Boa tarde colegas, estou passando por um problema inusitado aqui com meu financeiro.
Fiz a licitação de alguns serviços que envolvem o fornecimento de materiais. O financeiro passou a entender, no meio da prestação do serviço, que a contratada deveria emitir duas notas fiscais, uma para os serviços e outra para os materiais fornecidos.
São exemplos do meu dia a dia: serviço de jardinagem com fornecimento de mudas; serviço de organização de eventos com fornecimento de água em garrafa.
Surgem duas dúvidas: isso é uma alteração normativa contábil recente? É exigido que a contratada emita duas notas fiscais?
E por fim: como já estava durante a vigência do contrato e o ETP/TR não exigiam essa diferenciação de notas fiscais, é uma caso de se conceder reequilíbrio economico-financeiro? Já que o planejamento tributário da empresa previa aliquotas de serviço e durante a prestação do serviço foi alterado para alguns itens com alíquota de material?
o objeto é:
1.1. Constitui objeto deste Instrumento a contratação de empresa especializada na prestação de serviços continuados de manutenção e conservação de jardins, incluindo: o fornecimento de mão de obra sem dedicação exclusiva, materiais de consumo, equipamentos de EPI, mensal, bem como o fornecimento de plantas e insumos – sob demanda.
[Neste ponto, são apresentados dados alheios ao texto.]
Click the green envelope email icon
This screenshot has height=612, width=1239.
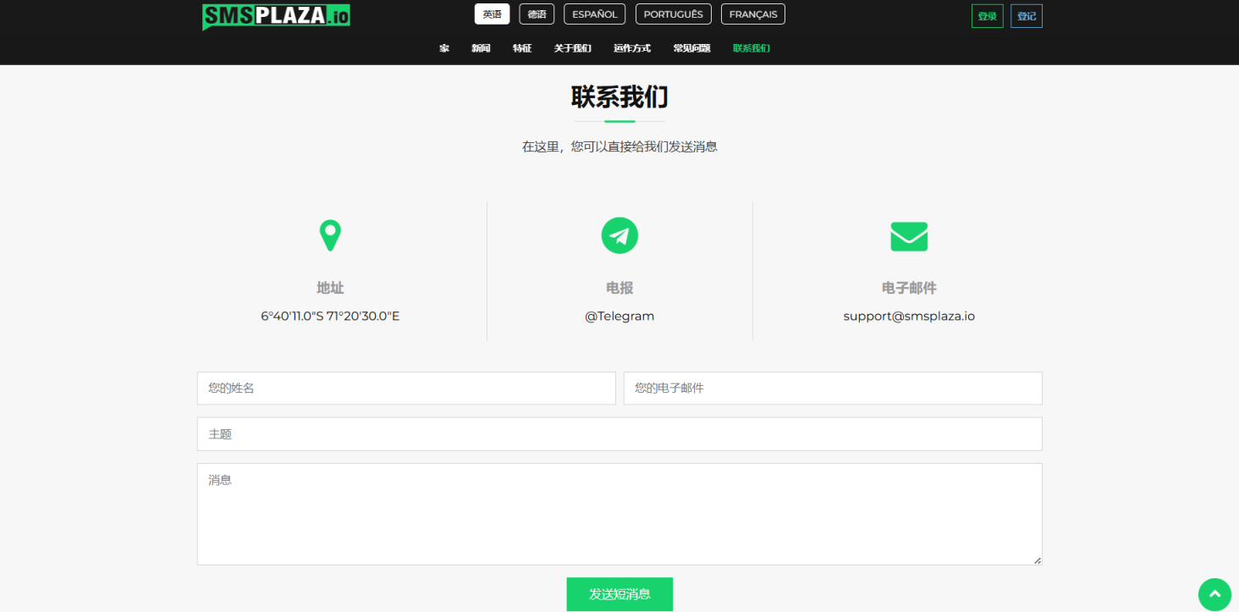pos(909,236)
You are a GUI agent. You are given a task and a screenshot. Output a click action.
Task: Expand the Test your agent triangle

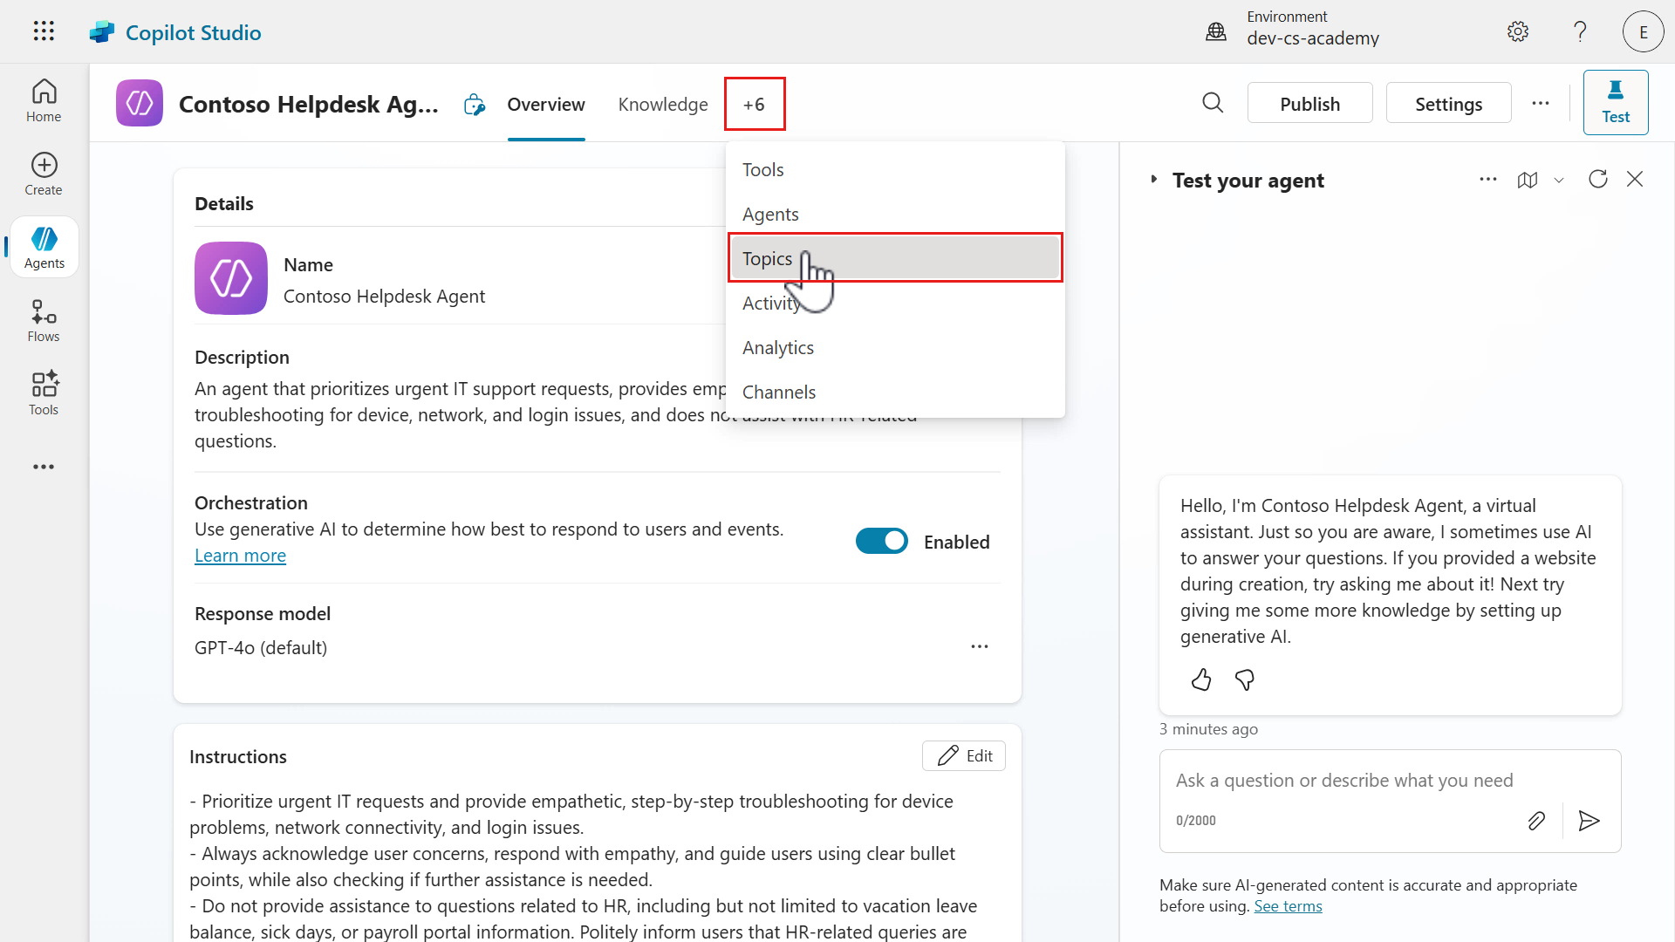[1154, 180]
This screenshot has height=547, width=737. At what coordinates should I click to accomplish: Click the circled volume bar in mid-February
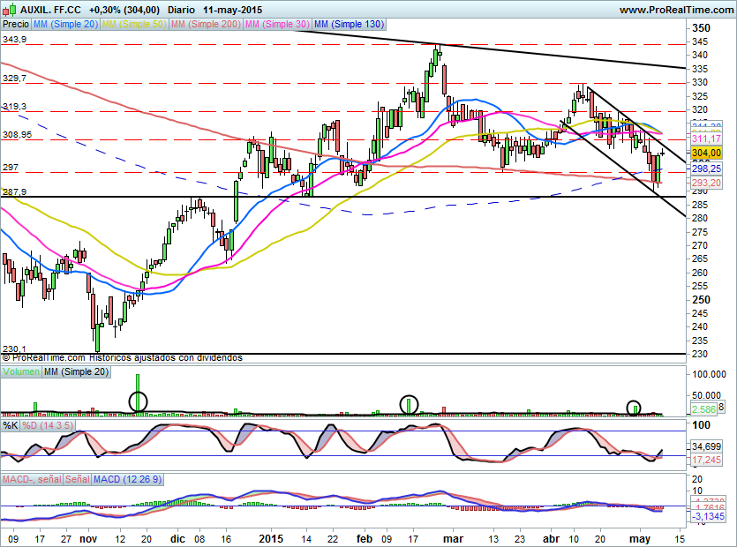click(410, 404)
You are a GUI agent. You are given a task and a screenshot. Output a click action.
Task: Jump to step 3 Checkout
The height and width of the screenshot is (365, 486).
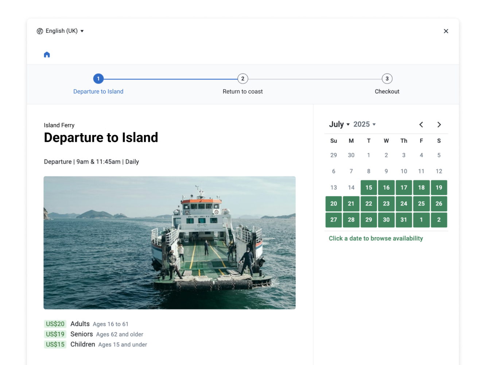tap(387, 79)
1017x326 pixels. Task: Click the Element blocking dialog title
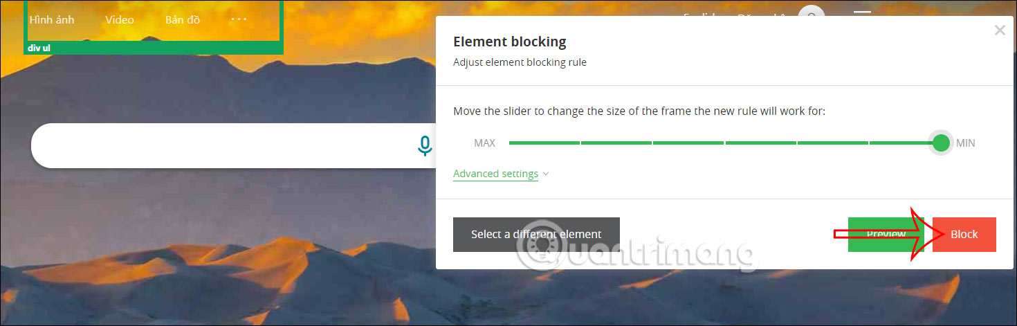pos(509,42)
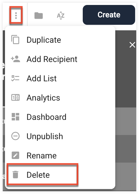Click the folder icon in toolbar
Viewport: 139px width, 194px height.
tap(39, 16)
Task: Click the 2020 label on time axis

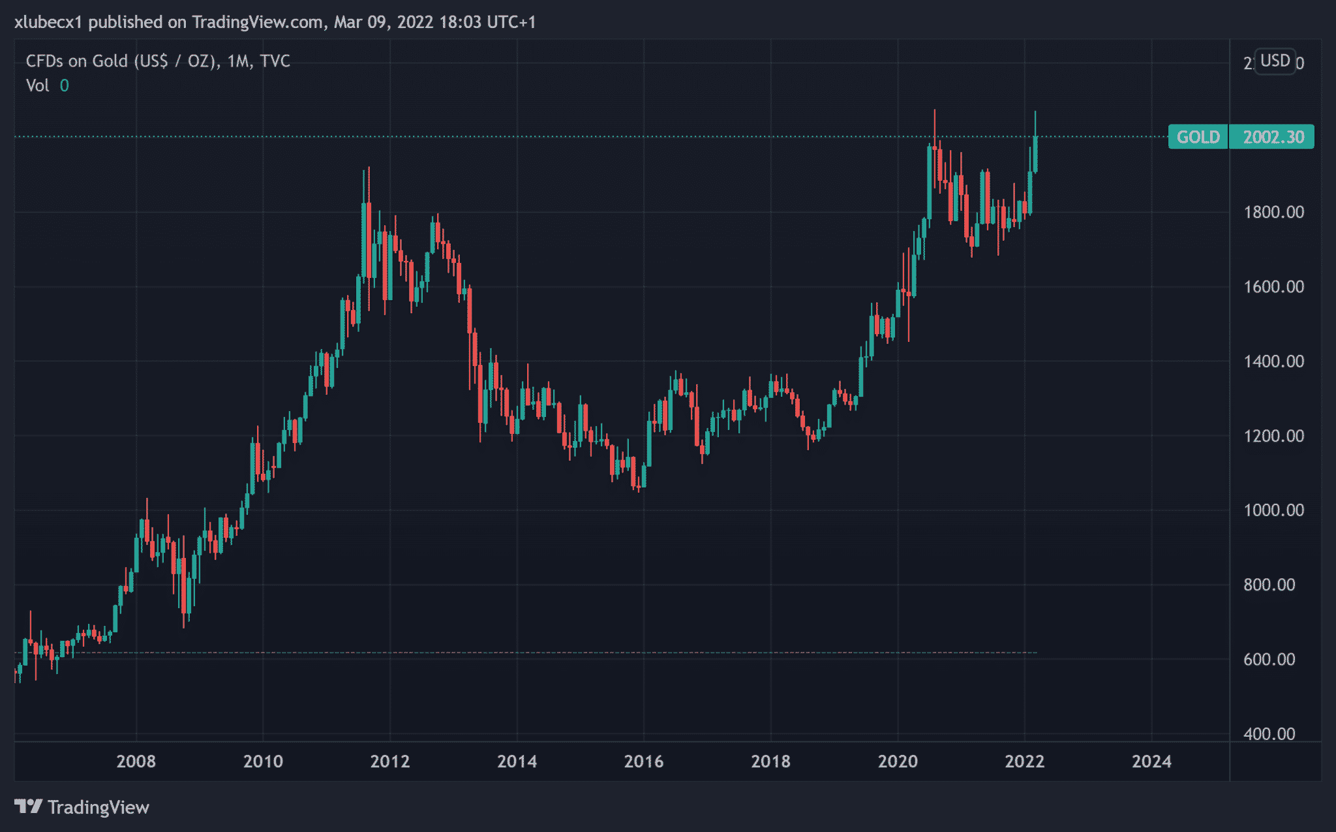Action: click(x=898, y=762)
Aparentemente vocês mesmos licitaram de forma que o principal é a prestação dos serviços, e que os materiais não caracterizam um fornecimento e não são relevantes a ponto de terem seus custos discriminados individualmente; ela não está fazendo uma “revenda” desses materiais a vocês, e sim são materiais destinados apenas a subsidiar a prestação do serviço.
Em tese, a empresa não está fazendo uma venda do material a vocês, com prestação de serviço associada (isso sim poderia ensejar a divisão de notas fiscais). Ela está prestando um serviço, e para isso vai fornecer alguns materiais. Se a empresa não trabalha com revenda de materiais, ela não emite nota fiscal de venda, então a meu ver realmente não cabe exigir essa divisão.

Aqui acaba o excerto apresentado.